### OBJECTIFS
1: Recopiez le passage du texte fourni qui commence par "## FrançoisMacG (26" et se termine par "remplir un formulaire.".
2: D'après le texte fourni, à quoi sert le fait de créer un nouveau compte d'utilisateur et d'y vérifier si Safari conserve ses cookies et formulaires ? Répondez en une à trois phrases.
3: Dans le texte fourni, quel site l'auteur du premier message ne voit-il pas dans Mots de passe (Safari) ?

### TEXTE FOURNI
§ §

Et effectivement dans Mots de passe (Safari) je ne vois pas le site "forum.MacG"
Que se passe t'il ? Quelle solution ?


----------



## FrançoisMacG (26 Novembre 2014)

Tu devrais suivre le conseil de pascalformac : créer un nouveau compte d'utilisateur, et regarder si Safari y garde ses cookies et formulaires

= ça permet de savoir si tu dois chercher dans ta session ou dans le système.


Je suppose qu'aucun autre site n'accepte de t'identifier ou de remplir un formulaire.

Et tu n'as pas dit si tu avais migré le contenu de ton ancien Mac dans le nouveau, 
fait une réparation des permissions et une réinitialisation des ACL, 
et mis à jour les Extensions de ton Safari.


----------



## Deleted member 11896 (27 Novembre 2014)

FrançoisMacG a dit:


> Tu devrais suivre le conseil de pascalformac : créer un nouveau compte d'utilisateur, et regarder si Safari y garde ses cookies et formulaires
> 
> = ça permet de savoir si tu dois chercher dans ta session ou dans le système.

§ §

### BLOC DE DONNÉES

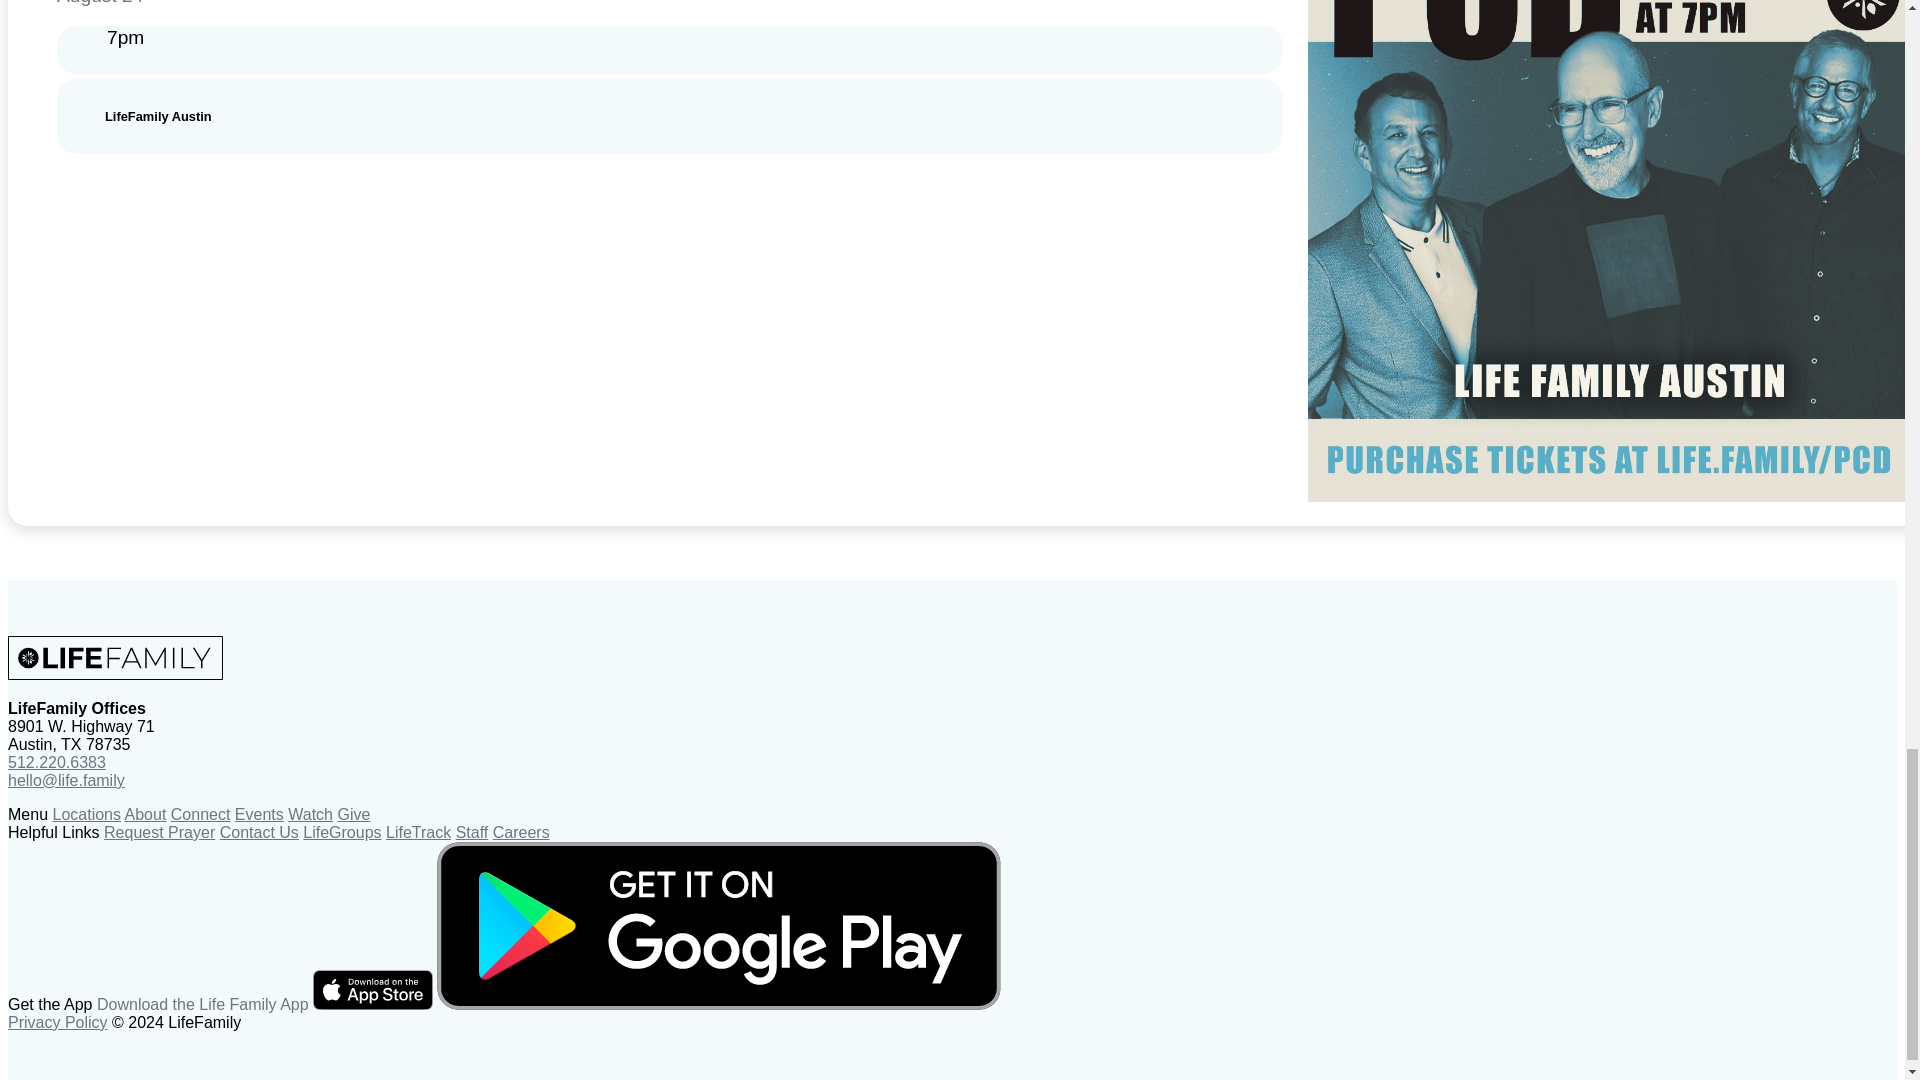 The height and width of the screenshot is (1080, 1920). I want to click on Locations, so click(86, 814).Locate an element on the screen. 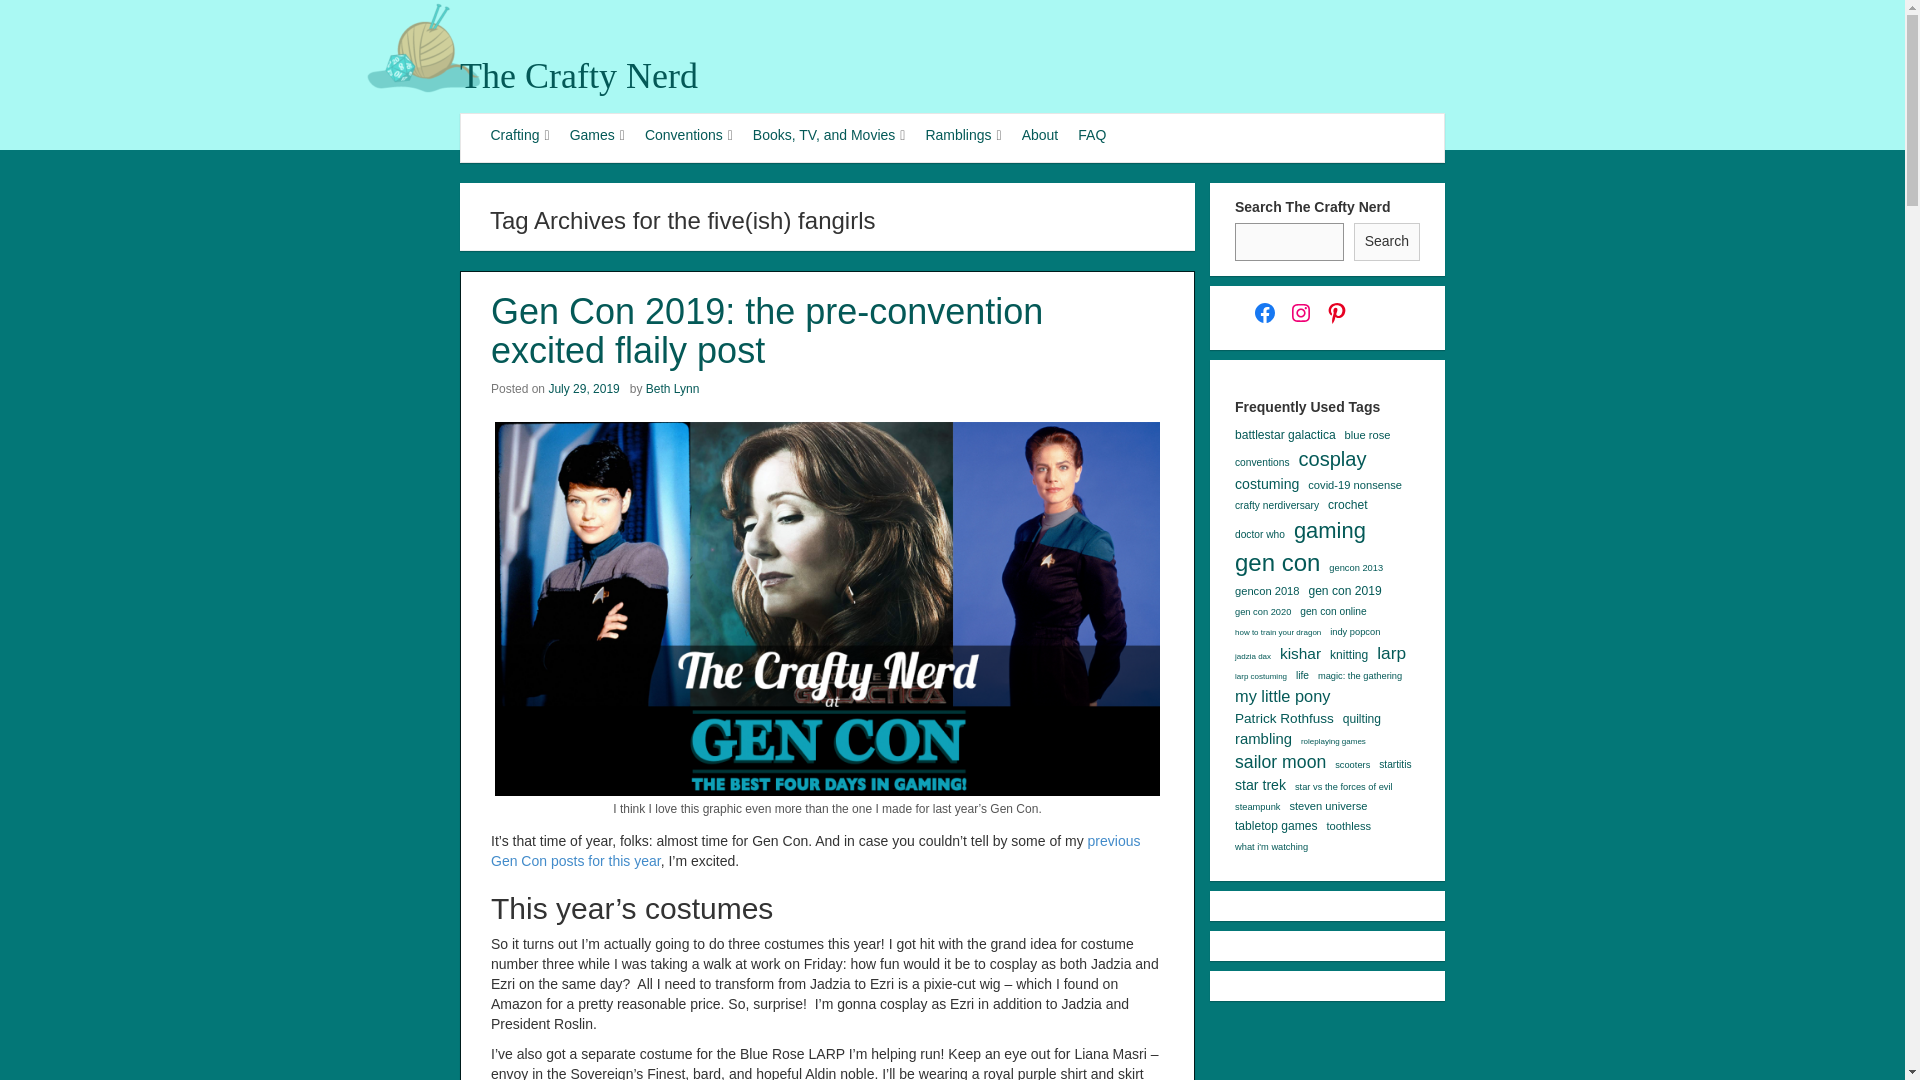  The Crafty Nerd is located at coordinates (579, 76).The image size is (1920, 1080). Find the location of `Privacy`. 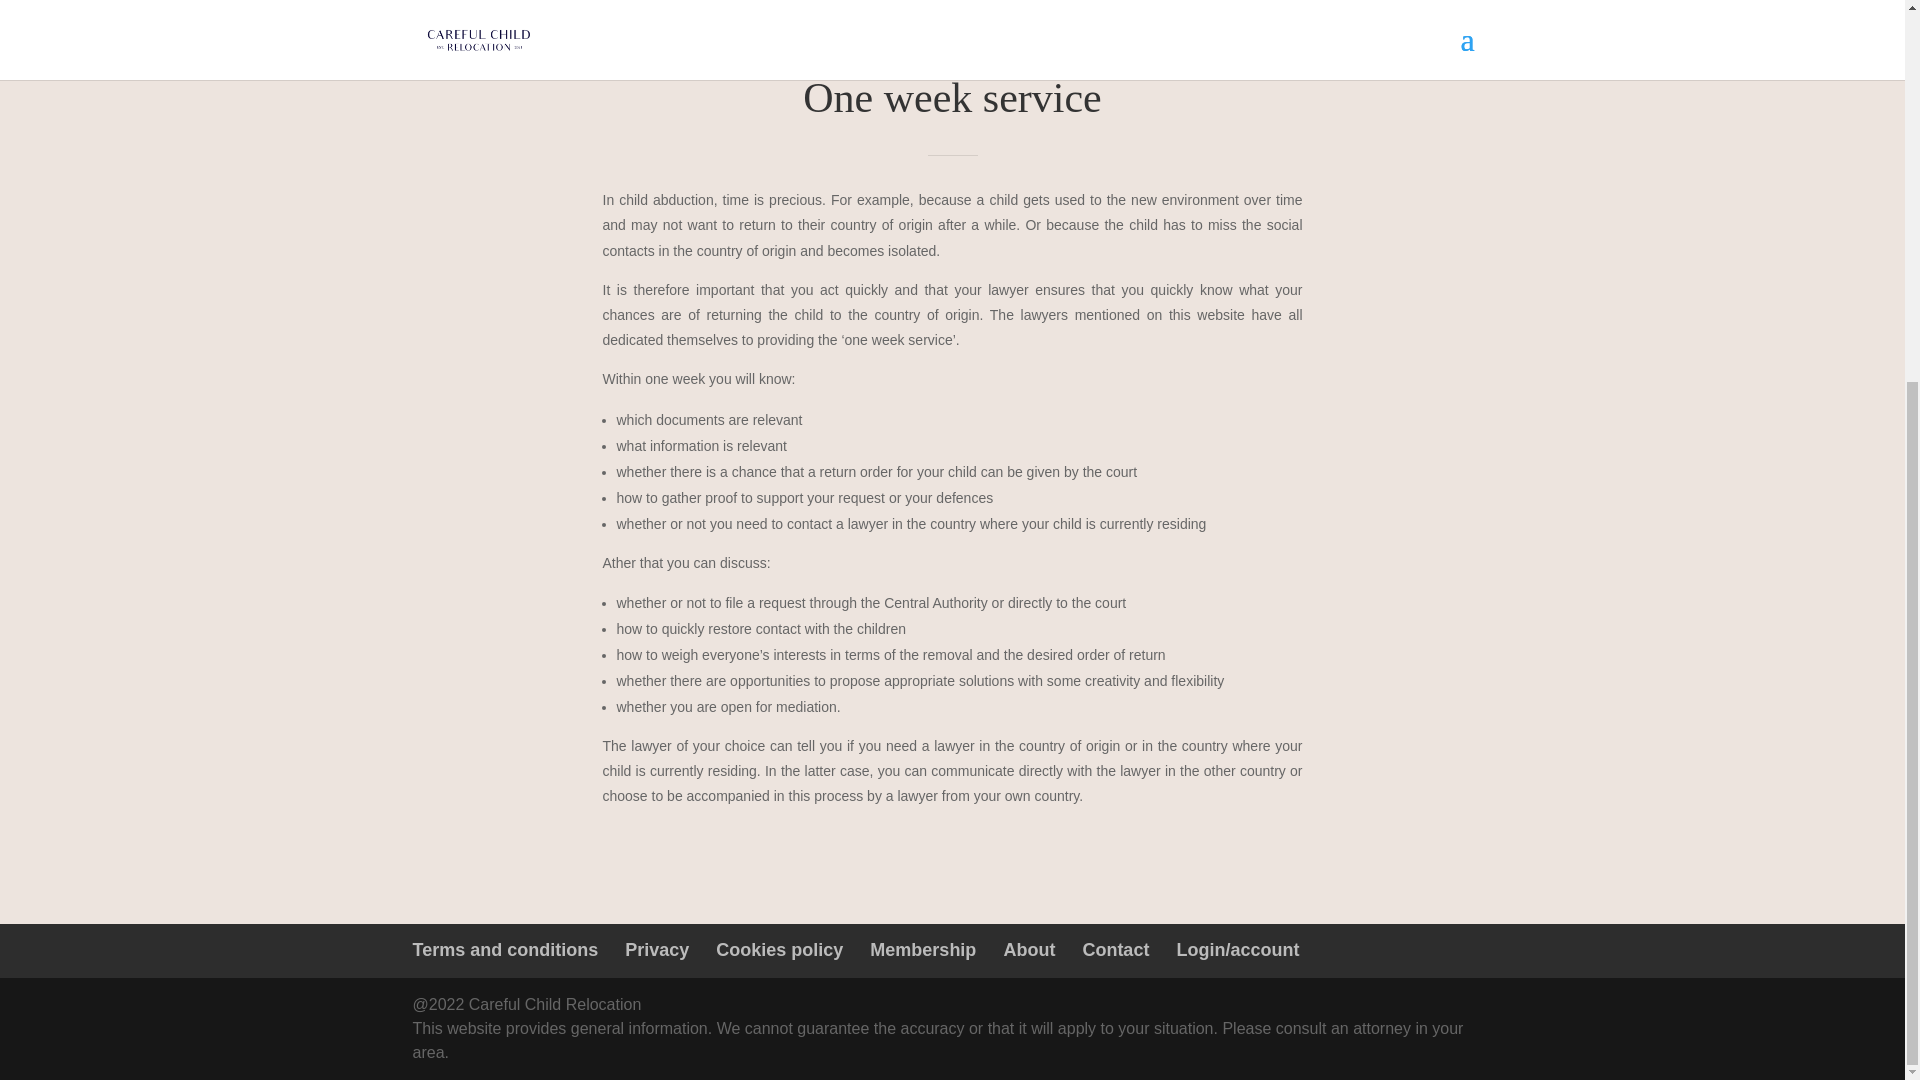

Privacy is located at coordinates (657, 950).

§ §

### CORRIGÉS DÉTAILLÉS
1:
## FrançoisMacG (26 Novembre 2014)

Tu devrais suivre le conseil de pascalformac : créer un nouveau compte d'utilisateur, et regarder si Safari y garde ses cookies et formulaires

= ça permet de savoir si tu dois chercher dans ta session ou dans le système.


Je suppose qu'aucun autre site n'accepte de t'identifier ou de remplir un formulaire.

2: Ce test permet de savoir si le problème doit être cherché dans la session de l'utilisateur ou dans le système.

3: Le site « forum.MacG ».